Harvard University is a key site to explore the growth and development of the intellectual thought on race during the 20th century. For much of that time, it was one of the premier American universities because it represented a critical site of intellectual life, a place where the production and dissemination of knowledge occurred. Harvard is a distinct case that includes a specific cohort of historical actors. Yet it is also representative of the intellectual life at white northeastern colleges. The three papers in this panel will explore the early and late century historical developments of academics who were associated with the university. These African-American scholars began the important work of entering into public discourse in order to offer a counter narrative to the widespread racism and racial inequality of American society.

The first paper explores the intellectual development of Alain Locke during his undergraduate years at Harvard from 1904-1907. Locke attended Harvard during a time period when black students had a token presence at the white university. To the extent that students engaged in a project of racial integration, it was through small campus clubs and societies. By contrast, Locke initially rejected a public embrace of his black identity and exhibited a strong antipathy toward other individuals who were African American in private correspondence. Although the college world was not entirely welcoming to blacks, Locke’s relationship with his Jewish classmates and teachers led to his embrace of black culture. In particular, Horace Kallen’s influence was instrumental in the formation of the Locke’s literary and cultural work in the Harlem Renaissance.

The second paper looks at Derrick Bell’s critical race theory. Harvard Law School hired Bell in 1969 as a non-traditional faculty member and fired him in 1990 for an extended leave in protest of the lack of a woman of color in the faculty ranks. During those years, Bell's activism in and out of the academy helped shape his legal scholarship. One of Derrick Bell’s key contributions to academic thought is his critical race theory, which argues that racism is deeply entrenched in American political, social, and economic institutions.

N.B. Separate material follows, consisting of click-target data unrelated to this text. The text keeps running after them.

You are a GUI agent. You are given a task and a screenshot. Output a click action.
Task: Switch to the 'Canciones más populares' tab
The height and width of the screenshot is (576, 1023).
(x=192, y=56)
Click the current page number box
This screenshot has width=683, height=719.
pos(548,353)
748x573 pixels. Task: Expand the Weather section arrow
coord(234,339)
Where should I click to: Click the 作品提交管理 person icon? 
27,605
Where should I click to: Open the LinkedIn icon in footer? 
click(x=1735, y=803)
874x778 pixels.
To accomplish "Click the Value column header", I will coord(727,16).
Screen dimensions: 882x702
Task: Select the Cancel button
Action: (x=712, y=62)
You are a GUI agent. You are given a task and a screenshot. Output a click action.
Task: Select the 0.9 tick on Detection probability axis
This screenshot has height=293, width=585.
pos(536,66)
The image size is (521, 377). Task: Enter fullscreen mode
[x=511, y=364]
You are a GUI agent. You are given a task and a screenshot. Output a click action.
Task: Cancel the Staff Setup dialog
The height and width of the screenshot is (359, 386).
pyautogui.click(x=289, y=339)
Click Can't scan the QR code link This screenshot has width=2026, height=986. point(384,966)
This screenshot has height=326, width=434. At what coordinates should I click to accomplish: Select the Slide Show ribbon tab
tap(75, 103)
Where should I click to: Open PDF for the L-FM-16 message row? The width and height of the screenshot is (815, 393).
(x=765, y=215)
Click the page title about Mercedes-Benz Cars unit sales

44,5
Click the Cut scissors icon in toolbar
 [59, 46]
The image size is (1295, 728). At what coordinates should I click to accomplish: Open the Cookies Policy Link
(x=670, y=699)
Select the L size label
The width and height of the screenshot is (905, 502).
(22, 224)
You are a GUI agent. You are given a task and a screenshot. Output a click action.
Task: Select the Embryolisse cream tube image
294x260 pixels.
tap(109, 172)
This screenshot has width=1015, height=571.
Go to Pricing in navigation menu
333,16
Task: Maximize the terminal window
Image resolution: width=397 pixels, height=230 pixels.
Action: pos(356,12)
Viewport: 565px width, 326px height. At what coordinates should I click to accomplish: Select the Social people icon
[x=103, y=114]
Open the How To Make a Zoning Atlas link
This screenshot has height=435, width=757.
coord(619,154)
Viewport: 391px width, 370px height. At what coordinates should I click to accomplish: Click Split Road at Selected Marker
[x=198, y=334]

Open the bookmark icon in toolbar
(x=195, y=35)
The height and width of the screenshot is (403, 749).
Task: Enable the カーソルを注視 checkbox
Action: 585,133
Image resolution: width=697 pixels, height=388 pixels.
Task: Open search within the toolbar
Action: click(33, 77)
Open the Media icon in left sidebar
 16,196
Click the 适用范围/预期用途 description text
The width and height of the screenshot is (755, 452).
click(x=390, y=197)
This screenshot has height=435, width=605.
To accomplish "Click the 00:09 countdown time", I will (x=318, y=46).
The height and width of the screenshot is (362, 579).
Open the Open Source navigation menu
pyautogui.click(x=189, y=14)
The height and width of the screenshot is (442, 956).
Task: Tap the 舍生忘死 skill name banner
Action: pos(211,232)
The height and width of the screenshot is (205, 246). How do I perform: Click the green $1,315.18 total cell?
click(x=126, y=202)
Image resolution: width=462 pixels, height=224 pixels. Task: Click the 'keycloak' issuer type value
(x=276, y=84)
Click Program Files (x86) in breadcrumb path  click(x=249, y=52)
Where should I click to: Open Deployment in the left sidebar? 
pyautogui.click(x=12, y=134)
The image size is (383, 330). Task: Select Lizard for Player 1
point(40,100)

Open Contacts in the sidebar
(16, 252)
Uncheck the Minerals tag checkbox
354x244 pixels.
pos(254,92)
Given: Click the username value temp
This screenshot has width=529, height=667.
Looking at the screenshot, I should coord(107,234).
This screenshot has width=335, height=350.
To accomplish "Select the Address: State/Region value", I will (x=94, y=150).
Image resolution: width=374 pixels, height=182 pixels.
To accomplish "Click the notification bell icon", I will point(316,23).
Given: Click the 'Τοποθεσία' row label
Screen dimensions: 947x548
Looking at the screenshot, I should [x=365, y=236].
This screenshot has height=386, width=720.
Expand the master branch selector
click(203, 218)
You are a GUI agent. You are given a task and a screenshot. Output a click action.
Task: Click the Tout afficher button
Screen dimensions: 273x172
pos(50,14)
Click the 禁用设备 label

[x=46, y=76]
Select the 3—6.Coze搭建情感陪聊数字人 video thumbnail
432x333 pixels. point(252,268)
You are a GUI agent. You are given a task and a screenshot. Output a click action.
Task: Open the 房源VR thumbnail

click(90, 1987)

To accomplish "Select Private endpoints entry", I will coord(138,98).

The embrace of colorblindness as a matter of legal policy ignores the extent to which racism is part of the fabric of American society.

The final paper examines the role of white administrators, black faculty and black students played during the 1970’s implementation phase of the Afro-American Studies department at Harvard. The administration had the power to shape the moderate and traditional direction of the department. Although there were key leftist faculty voices, such as Ewart Guinier and Derrick Bell, they lost multiple reform battles with the centrist administrators during the decade.  By contrast to the previous decade, black student activists made the strategic decision to side with administrators in regard to Afro-American Studies department reform. The newly revised liberalism of the Harvard administration supported some elements of the racial reform agenda, but not the elements that would bring about bottom-up and community based change to Harvard’s organizational structure.